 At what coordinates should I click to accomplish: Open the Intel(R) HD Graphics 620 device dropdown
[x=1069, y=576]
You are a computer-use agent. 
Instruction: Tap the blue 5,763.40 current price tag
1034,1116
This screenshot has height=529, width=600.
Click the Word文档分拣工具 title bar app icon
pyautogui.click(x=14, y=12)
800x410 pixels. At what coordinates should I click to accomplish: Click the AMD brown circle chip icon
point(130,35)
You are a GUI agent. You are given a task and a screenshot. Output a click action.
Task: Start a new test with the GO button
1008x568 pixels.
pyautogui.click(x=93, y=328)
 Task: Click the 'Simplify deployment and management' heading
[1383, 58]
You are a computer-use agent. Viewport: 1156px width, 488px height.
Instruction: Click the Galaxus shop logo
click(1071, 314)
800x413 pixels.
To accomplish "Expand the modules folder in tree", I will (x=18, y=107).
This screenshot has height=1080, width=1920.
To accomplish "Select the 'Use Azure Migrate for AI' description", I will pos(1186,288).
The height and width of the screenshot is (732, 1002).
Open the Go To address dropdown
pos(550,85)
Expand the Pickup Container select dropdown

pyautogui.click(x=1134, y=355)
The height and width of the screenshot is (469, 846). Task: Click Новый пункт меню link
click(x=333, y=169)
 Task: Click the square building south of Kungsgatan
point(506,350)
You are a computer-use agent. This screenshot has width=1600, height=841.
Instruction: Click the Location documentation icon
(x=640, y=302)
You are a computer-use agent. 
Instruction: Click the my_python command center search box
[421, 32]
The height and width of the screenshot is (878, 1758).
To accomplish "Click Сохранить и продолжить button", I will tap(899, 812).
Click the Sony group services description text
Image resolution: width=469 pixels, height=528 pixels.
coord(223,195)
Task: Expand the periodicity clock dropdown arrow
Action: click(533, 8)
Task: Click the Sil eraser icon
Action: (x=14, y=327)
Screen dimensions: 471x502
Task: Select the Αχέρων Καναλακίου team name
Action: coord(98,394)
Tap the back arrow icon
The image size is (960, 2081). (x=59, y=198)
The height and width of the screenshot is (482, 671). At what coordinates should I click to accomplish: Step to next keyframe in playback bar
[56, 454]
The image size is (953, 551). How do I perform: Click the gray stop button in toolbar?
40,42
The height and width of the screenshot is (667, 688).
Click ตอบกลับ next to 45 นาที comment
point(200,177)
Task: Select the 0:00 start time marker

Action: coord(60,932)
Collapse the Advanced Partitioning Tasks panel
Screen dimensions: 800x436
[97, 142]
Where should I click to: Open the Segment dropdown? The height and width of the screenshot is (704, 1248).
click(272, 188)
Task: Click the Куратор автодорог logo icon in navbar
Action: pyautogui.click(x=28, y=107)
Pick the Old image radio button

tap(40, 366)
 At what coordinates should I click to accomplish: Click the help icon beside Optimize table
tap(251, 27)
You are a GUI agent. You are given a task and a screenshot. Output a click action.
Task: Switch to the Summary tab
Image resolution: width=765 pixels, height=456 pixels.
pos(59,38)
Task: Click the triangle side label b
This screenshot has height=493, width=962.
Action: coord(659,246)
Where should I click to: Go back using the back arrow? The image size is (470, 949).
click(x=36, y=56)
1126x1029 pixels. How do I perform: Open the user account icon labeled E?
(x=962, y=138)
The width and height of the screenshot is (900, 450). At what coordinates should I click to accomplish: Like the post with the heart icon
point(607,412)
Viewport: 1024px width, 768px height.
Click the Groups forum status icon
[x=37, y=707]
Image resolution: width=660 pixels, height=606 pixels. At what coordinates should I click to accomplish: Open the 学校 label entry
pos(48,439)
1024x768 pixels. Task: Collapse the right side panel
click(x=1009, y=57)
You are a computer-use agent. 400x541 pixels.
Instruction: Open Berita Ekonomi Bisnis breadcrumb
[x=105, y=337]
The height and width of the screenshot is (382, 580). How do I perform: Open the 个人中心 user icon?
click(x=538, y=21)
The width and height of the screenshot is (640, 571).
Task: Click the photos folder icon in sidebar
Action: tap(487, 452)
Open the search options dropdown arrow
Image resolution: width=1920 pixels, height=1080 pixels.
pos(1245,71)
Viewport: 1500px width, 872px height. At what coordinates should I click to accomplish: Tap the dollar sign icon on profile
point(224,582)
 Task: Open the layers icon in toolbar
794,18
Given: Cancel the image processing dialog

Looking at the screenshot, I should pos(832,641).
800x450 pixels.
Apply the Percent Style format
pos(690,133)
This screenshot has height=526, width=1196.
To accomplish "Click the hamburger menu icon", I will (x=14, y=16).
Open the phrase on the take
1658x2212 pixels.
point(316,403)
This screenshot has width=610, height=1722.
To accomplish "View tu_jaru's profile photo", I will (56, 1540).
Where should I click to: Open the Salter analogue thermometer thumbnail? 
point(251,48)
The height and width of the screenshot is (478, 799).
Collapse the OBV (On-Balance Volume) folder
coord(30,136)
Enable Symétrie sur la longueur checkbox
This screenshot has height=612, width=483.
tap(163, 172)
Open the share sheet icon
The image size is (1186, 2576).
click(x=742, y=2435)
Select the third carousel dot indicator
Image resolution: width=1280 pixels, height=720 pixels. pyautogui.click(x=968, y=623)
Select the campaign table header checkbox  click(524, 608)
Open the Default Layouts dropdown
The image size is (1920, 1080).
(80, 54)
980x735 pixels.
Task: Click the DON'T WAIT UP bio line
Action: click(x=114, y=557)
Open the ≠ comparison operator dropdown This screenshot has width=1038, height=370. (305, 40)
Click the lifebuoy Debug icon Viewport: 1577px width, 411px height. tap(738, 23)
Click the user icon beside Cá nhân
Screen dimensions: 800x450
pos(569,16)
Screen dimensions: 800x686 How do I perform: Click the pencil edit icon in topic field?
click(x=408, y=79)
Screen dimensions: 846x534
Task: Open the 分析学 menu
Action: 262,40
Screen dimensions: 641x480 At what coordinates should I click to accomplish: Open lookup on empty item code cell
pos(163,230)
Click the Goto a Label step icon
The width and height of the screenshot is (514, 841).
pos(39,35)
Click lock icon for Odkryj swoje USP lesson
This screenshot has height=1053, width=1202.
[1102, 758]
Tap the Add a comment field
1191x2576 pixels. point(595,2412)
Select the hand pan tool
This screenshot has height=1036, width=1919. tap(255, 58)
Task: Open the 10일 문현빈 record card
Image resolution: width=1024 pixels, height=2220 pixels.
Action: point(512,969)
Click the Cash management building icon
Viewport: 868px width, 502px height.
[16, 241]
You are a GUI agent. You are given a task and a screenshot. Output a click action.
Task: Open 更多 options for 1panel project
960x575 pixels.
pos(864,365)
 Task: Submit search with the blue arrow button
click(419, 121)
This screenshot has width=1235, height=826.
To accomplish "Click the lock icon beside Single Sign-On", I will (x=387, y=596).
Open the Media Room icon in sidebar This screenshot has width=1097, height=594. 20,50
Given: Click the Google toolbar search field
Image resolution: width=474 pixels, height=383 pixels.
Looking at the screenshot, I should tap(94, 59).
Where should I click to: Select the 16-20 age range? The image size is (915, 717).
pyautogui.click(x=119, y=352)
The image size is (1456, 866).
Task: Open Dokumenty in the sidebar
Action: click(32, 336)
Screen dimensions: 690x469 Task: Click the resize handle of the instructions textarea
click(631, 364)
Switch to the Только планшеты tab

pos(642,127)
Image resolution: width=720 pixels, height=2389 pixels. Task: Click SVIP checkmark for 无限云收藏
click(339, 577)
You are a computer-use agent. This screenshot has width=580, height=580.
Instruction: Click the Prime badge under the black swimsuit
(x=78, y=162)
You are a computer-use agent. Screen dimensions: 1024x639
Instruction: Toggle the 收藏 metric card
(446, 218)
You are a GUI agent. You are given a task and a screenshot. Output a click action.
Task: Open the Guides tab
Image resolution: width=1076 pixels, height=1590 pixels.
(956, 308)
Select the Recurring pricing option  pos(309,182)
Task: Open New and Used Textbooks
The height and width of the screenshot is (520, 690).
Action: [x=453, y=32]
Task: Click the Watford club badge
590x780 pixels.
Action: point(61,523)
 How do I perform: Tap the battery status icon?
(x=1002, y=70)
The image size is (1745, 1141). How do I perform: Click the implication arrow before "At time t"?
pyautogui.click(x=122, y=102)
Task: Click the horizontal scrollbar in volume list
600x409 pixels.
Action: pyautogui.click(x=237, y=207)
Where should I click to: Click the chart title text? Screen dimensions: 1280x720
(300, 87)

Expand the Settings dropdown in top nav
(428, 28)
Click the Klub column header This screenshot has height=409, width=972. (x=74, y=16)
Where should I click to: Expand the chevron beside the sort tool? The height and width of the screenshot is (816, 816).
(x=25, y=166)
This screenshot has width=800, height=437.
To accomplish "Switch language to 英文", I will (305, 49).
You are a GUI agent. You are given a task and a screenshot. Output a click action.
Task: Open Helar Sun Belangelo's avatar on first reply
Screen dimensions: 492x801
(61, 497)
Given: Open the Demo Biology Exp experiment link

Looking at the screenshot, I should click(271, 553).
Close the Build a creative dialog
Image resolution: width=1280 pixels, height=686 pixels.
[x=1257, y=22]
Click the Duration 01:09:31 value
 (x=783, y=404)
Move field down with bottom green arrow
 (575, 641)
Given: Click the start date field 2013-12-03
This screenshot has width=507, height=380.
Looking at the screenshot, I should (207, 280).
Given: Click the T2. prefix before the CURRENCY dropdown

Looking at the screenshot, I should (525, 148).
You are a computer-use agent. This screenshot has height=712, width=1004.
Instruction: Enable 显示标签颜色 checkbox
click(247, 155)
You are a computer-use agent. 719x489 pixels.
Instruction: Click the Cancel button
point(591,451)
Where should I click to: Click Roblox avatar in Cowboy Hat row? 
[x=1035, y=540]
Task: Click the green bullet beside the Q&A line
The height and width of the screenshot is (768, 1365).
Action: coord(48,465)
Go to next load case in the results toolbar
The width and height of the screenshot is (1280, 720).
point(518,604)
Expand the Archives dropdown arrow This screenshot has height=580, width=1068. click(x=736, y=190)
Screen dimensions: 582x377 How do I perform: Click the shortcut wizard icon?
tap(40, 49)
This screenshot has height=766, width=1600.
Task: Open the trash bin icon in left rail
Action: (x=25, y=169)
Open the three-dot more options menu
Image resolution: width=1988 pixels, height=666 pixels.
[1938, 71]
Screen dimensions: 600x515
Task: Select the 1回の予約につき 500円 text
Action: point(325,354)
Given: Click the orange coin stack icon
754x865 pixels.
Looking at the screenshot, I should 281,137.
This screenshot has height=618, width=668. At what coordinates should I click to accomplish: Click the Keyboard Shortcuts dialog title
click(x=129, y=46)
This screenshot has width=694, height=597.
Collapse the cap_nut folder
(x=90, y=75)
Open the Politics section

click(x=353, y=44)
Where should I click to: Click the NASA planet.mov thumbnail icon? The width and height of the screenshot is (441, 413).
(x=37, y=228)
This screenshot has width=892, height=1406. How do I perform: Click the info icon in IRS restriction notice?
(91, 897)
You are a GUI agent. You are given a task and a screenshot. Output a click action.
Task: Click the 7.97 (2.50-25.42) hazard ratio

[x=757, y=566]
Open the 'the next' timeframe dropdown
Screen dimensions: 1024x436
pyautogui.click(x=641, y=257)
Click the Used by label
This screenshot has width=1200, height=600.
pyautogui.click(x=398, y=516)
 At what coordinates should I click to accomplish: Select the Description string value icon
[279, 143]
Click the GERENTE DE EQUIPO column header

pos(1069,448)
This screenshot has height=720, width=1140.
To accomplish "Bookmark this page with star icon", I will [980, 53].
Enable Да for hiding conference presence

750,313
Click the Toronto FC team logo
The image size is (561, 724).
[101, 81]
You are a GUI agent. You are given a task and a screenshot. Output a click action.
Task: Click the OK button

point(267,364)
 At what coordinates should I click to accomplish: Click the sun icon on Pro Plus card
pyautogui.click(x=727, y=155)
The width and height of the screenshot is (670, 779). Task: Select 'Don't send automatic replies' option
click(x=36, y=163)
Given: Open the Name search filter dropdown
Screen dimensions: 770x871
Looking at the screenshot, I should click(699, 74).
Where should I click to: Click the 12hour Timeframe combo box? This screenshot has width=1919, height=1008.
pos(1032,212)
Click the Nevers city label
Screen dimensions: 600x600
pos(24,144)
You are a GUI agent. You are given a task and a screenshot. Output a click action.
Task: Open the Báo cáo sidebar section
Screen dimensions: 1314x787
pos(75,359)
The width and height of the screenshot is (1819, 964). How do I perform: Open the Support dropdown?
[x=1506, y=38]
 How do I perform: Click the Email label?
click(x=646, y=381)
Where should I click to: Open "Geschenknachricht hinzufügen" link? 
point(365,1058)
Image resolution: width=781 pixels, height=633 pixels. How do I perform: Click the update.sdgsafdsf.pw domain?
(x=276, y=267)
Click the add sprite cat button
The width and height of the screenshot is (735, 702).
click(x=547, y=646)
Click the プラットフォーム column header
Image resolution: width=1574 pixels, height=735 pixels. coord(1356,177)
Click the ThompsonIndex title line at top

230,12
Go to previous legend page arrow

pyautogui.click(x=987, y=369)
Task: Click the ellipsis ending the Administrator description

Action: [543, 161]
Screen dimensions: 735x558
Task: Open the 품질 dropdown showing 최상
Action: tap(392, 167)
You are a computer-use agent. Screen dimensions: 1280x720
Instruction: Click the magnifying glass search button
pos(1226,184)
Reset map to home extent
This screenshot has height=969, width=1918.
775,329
^^^^^^^^
* _Exercise instructions_
Copy, from the lines above, each one that holds "options".

* _Exercise response_
Open the search options dropdown arrow
Task: Open 更多 options for 1panel project
Open the three-dot more options menu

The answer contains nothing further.